The Hario Drip Pot Review – The Woodneck
I’ve heard a French woman refer to drip coffee as “piss water,” and though the French are terrible coffee brewers themselves (speaking from personal experience), I knew what she meant: Compared to espresso, drip coffee is very light.
If espresso isn’t your game, yet you like a coffee with a bit more body, there’s the Hario Woodneck (aka “Drip Pot”).
To see if this coffee maker suits your taste, continue on for my Hario Drip Pot review.
The Woodneck ‘In A Nutshell’
The Hario Drip Pot is the odd cousin in the pour over family. It is shaped like the Chemex, but it has a basket-like cloth filter. This thick filter gives the Woodneck’s coffee an unmistakable flavor that resembles French press coffee but without the mess.
It is a manual brewer that fits in the hands of any coffee lover, from the first-timer to the well experienced. The Woodneck is a fun pour over brewer to use and makes a soothing cup of coffee. It comes in two different sizes: one for single servings, and another for two to three cups of coffee.
- Its eye-catching design looks great on any countertop.
- Open to beginners and pros alike.
- Highlights darker and more robust coffee roasts.
- The filter requires special upkeep and storage.

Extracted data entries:

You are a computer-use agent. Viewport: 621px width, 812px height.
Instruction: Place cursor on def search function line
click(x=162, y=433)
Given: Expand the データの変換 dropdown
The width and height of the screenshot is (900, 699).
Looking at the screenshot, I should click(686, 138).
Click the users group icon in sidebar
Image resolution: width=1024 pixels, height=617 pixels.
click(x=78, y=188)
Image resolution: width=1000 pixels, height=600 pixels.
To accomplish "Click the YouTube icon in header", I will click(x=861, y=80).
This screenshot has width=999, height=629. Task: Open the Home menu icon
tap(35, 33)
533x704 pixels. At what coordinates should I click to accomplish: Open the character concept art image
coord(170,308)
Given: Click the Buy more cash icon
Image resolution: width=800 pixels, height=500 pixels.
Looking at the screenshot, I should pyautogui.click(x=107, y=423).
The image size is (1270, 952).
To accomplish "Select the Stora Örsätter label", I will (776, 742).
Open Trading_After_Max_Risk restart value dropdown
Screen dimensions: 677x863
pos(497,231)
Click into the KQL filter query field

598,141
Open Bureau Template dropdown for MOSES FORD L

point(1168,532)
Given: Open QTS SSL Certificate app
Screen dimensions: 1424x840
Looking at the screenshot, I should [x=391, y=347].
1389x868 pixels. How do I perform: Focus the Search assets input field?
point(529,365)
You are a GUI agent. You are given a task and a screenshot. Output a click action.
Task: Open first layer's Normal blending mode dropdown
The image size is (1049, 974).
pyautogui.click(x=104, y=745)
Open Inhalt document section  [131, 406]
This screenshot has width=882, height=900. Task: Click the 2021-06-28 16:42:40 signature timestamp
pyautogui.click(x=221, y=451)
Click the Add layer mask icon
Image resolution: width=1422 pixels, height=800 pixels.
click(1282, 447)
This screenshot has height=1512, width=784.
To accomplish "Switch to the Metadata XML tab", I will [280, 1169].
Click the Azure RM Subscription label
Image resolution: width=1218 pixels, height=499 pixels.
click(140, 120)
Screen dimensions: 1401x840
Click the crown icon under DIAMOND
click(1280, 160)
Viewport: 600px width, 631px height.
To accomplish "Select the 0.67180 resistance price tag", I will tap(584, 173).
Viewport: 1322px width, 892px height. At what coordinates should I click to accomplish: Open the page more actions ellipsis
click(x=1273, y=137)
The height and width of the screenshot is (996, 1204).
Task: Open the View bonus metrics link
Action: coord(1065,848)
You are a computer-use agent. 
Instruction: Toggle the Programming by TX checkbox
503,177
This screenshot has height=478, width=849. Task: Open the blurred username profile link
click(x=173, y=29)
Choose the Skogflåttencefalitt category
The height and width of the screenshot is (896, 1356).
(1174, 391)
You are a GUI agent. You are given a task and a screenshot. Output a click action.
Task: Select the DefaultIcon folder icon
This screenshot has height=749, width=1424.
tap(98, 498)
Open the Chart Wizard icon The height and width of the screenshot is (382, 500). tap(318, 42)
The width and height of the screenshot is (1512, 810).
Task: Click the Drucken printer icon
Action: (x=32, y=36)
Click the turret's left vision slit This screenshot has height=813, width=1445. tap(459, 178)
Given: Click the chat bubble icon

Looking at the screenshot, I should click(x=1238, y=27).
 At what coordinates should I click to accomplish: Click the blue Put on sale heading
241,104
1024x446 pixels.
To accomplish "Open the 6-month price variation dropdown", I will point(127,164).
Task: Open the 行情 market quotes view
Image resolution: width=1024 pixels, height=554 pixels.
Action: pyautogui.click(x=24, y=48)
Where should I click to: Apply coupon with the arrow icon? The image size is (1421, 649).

◆ Tasks and exercises:
1. From the Hario Drip Pot review, extract the passage from "To see if this" up to and including "upkeep and storage.".
2. In the Hario Drip Pot review, what two sizes does the Woodneck come in?

◆ Task solutions:
1.
To see if this coffee maker suits your taste, continue on for my Hario Drip Pot review.
The Woodneck ‘In A Nutshell’
The Hario Drip Pot is the odd cousin in the pour over family. It is shaped like the Chemex, but it has a basket-like cloth filter. This thick filter gives the Woodneck’s coffee an unmistakable flavor that resembles French press coffee but without the mess.
It is a manual brewer that fits in the hands of any coffee lover, from the first-timer to the well experienced. The Woodneck is a fun pour over brewer to use and makes a soothing cup of coffee. It comes in two different sizes: one for single servings, and another for two to three cups of coffee.
- Its eye-catching design looks great on any countertop.
- Open to beginners and pros alike.
- Highlights darker and more robust coffee roasts.
- The filter requires special upkeep and storage.

2. One size is for single servings, and the other is for two to three cups of coffee.